TASK PROMPT: Lay out the lines below as a Markdown table with the columns Row and Line, numbering each line and skipping any blank ones.
**** THE DATA ****
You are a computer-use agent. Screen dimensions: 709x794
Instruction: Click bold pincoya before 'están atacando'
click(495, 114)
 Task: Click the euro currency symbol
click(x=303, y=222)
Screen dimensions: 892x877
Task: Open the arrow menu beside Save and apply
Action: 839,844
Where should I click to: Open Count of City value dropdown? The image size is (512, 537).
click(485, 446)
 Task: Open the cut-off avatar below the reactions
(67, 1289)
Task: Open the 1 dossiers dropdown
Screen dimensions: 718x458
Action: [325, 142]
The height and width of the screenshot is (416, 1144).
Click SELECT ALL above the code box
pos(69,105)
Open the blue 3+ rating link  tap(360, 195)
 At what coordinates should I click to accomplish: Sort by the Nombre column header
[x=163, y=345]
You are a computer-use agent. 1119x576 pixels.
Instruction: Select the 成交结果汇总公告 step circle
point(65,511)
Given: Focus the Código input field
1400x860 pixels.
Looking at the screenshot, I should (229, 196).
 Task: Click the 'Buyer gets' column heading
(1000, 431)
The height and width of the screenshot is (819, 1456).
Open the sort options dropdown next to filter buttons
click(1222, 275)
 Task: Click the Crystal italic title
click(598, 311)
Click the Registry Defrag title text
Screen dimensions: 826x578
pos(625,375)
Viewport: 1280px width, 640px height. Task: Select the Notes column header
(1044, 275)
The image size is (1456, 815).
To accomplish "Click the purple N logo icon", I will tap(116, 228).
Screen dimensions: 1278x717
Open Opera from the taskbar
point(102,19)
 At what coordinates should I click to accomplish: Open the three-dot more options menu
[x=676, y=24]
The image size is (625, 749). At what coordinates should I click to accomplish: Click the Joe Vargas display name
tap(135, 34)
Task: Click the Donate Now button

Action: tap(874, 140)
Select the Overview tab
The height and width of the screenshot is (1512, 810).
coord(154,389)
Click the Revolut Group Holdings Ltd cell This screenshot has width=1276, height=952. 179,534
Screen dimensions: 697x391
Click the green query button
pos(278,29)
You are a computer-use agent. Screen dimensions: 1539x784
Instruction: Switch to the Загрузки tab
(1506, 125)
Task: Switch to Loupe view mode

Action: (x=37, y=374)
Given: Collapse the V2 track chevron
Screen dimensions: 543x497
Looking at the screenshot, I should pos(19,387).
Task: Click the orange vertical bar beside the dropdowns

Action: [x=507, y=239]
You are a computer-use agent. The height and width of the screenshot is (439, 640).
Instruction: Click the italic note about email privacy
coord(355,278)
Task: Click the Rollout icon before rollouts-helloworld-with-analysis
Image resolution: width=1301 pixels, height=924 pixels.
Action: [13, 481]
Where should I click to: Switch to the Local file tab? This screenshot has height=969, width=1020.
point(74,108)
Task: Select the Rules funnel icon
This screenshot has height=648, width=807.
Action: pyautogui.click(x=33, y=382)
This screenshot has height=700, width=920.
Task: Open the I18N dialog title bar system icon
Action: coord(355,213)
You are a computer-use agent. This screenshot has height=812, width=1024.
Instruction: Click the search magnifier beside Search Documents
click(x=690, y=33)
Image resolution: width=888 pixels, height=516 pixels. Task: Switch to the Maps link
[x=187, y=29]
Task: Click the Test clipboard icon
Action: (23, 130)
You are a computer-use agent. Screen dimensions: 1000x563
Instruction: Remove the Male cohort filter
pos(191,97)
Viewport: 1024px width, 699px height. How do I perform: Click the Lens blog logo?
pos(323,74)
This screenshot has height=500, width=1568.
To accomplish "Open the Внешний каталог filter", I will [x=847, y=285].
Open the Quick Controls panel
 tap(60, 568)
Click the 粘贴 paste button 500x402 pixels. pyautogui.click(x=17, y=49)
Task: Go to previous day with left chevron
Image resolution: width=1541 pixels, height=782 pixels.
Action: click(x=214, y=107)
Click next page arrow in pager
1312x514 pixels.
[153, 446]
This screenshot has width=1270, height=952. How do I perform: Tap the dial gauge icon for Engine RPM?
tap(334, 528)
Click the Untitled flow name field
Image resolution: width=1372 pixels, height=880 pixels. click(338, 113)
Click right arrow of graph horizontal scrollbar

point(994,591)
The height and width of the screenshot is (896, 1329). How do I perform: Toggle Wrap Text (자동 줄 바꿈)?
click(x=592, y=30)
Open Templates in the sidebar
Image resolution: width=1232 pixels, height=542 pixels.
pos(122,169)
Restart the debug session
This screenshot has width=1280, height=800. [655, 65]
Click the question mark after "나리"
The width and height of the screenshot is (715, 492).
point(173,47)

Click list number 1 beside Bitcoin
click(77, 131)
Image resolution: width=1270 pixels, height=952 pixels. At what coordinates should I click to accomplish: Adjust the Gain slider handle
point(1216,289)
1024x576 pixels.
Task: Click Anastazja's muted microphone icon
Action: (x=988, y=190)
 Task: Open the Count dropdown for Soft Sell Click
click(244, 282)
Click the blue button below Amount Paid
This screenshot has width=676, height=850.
****
SOLUTION BELOW:
| Row | Line |
|---|---|
| 1 | You are a computer-use agent. Screen dimensions: 709x794 |
| 2 | Instruction: Click bold pincoya before 'están atacando' |
| 3 | click(495, 114) |
| 4 |  Task: Click the euro currency symbol |
| 5 | click(x=303, y=222) |
| 6 | Screen dimensions: 892x877 |
| 7 | Task: Open the arrow menu beside Save and apply |
| 8 | Action: 839,844 |
| 9 | Where should I click to: Open Count of City value dropdown? The image size is (512, 537). |
| 10 | click(485, 446) |
| 11 |  Task: Open the cut-off avatar below the reactions |
| 12 | (67, 1289) |
| 13 | Task: Open the 1 dossiers dropdown |
| 14 | Screen dimensions: 718x458 |
| 15 | Action: [325, 142] |
| 16 | The height and width of the screenshot is (416, 1144). |
| 17 | Click SELECT ALL above the code box |
| 18 | pos(69,105) |
| 19 | Open the blue 3+ rating link  tap(360, 195) |
| 20 |  At what coordinates should I click to accomplish: Sort by the Nombre column header |
| 21 | [x=163, y=345] |
| 22 | You are a computer-use agent. 1119x576 pixels. |
| 23 | Instruction: Select the 成交结果汇总公告 step circle |
| 24 | point(65,511) |
| 25 | Given: Focus the Código input field |
| 26 | 1400x860 pixels. |
| 27 | Looking at the screenshot, I should (229, 196). |
| 28 |  Task: Click the 'Buyer gets' column heading |
| 29 | (1000, 431) |
| 30 | The height and width of the screenshot is (819, 1456). |
| 31 | Open the sort options dropdown next to filter buttons |
| 32 | click(1222, 275) |
| 33 |  Task: Click the Crystal italic title |
| 34 | click(598, 311) |
| 35 | Click the Registry Defrag title text |
| 36 | Screen dimensions: 826x578 |
| 37 | pos(625,375) |
| 38 | Viewport: 1280px width, 640px height. Task: Select the Notes column header |
| 39 | (1044, 275) |
| 40 | The image size is (1456, 815). |
| 41 | To accomplish "Click the purple N logo icon", I will tap(116, 228). |
| 42 | Screen dimensions: 1278x717 |
| 43 | Open Opera from the taskbar |
| 44 | point(102,19) |
| 45 |  At what coordinates should I click to accomplish: Open the three-dot more options menu |
| 46 | [x=676, y=24] |
| 47 | The image size is (625, 749). At what coordinates should I click to accomplish: Click the Joe Vargas display name |
| 48 | tap(135, 34) |
| 49 | Task: Click the Donate Now button |
| 50 | Action: tap(874, 140) |
| 51 | Select the Overview tab |
| 52 | The height and width of the screenshot is (1512, 810). |
| 53 | coord(154,389) |
| 54 | Click the Revolut Group Holdings Ltd cell This screenshot has width=1276, height=952. 179,534 |
| 55 | Screen dimensions: 697x391 |
| 56 | Click the green query button |
| 57 | pos(278,29) |
| 58 | You are a computer-use agent. Screen dimensions: 1539x784 |
| 59 | Instruction: Switch to the Загрузки tab |
| 60 | (1506, 125) |
| 61 | Task: Switch to Loupe view mode |
| 62 | Action: (x=37, y=374) |
| 63 | Given: Collapse the V2 track chevron |
| 64 | Screen dimensions: 543x497 |
| 65 | Looking at the screenshot, I should pos(19,387). |
| 66 | Task: Click the orange vertical bar beside the dropdowns |
| 67 | Action: [x=507, y=239] |
| 68 | You are a computer-use agent. The height and width of the screenshot is (439, 640). |
| 69 | Instruction: Click the italic note about email privacy |
| 70 | coord(355,278) |
| 71 | Task: Click the Rollout icon before rollouts-helloworld-with-analysis |
| 72 | Image resolution: width=1301 pixels, height=924 pixels. |
| 73 | Action: [13, 481] |
| 74 | Where should I click to: Switch to the Local file tab? This screenshot has height=969, width=1020. |
| 75 | point(74,108) |
| 76 | Task: Select the Rules funnel icon |
| 77 | This screenshot has height=648, width=807. |
| 78 | Action: pyautogui.click(x=33, y=382) |
| 79 | This screenshot has height=700, width=920. |
| 80 | Task: Open the I18N dialog title bar system icon |
| 81 | Action: coord(355,213) |
| 82 | You are a computer-use agent. This screenshot has height=812, width=1024. |
| 83 | Instruction: Click the search magnifier beside Search Documents |
| 84 | click(x=690, y=33) |
| 85 | Image resolution: width=888 pixels, height=516 pixels. Task: Switch to the Maps link |
| 86 | [x=187, y=29] |
| 87 | Task: Click the Test clipboard icon |
| 88 | Action: (23, 130) |
| 89 | You are a computer-use agent. Screen dimensions: 1000x563 |
| 90 | Instruction: Remove the Male cohort filter |
| 91 | pos(191,97) |
| 92 | Viewport: 1024px width, 699px height. How do I perform: Click the Lens blog logo? |
| 93 | pos(323,74) |
| 94 | This screenshot has height=500, width=1568. |
| 95 | To accomplish "Open the Внешний каталог filter", I will [x=847, y=285]. |
| 96 | Open the Quick Controls panel |
| 97 |  tap(60, 568) |
| 98 | Click the 粘贴 paste button 500x402 pixels. pyautogui.click(x=17, y=49) |
| 99 | Task: Go to previous day with left chevron |
| 100 | Image resolution: width=1541 pixels, height=782 pixels. |
| 101 | Action: click(x=214, y=107) |
| 102 | Click next page arrow in pager |
| 103 | 1312x514 pixels. |
| 104 | [153, 446] |
| 105 | This screenshot has width=1270, height=952. How do I perform: Tap the dial gauge icon for Engine RPM? |
| 106 | tap(334, 528) |
| 107 | Click the Untitled flow name field |
| 108 | Image resolution: width=1372 pixels, height=880 pixels. click(338, 113) |
| 109 | Click right arrow of graph horizontal scrollbar |
| 110 | point(994,591) |
| 111 | The height and width of the screenshot is (896, 1329). How do I perform: Toggle Wrap Text (자동 줄 바꿈)? |
| 112 | click(x=592, y=30) |
| 113 | Open Templates in the sidebar |
| 114 | Image resolution: width=1232 pixels, height=542 pixels. |
| 115 | pos(122,169) |
| 116 | Restart the debug session |
| 117 | This screenshot has width=1280, height=800. [655, 65] |
| 118 | Click the question mark after "나리" |
| 119 | The width and height of the screenshot is (715, 492). |
| 120 | point(173,47) |
| 121 | Click list number 1 beside Bitcoin |
| 122 | click(77, 131) |
| 123 | Image resolution: width=1270 pixels, height=952 pixels. At what coordinates should I click to accomplish: Adjust the Gain slider handle |
| 124 | point(1216,289) |
| 125 | 1024x576 pixels. |
| 126 | Task: Click Anastazja's muted microphone icon |
| 127 | Action: (x=988, y=190) |
| 128 |  Task: Open the Count dropdown for Soft Sell Click |
| 129 | click(244, 282) |
| 130 | Click the blue button below Amount Paid |
| 131 | This screenshot has width=676, height=850. |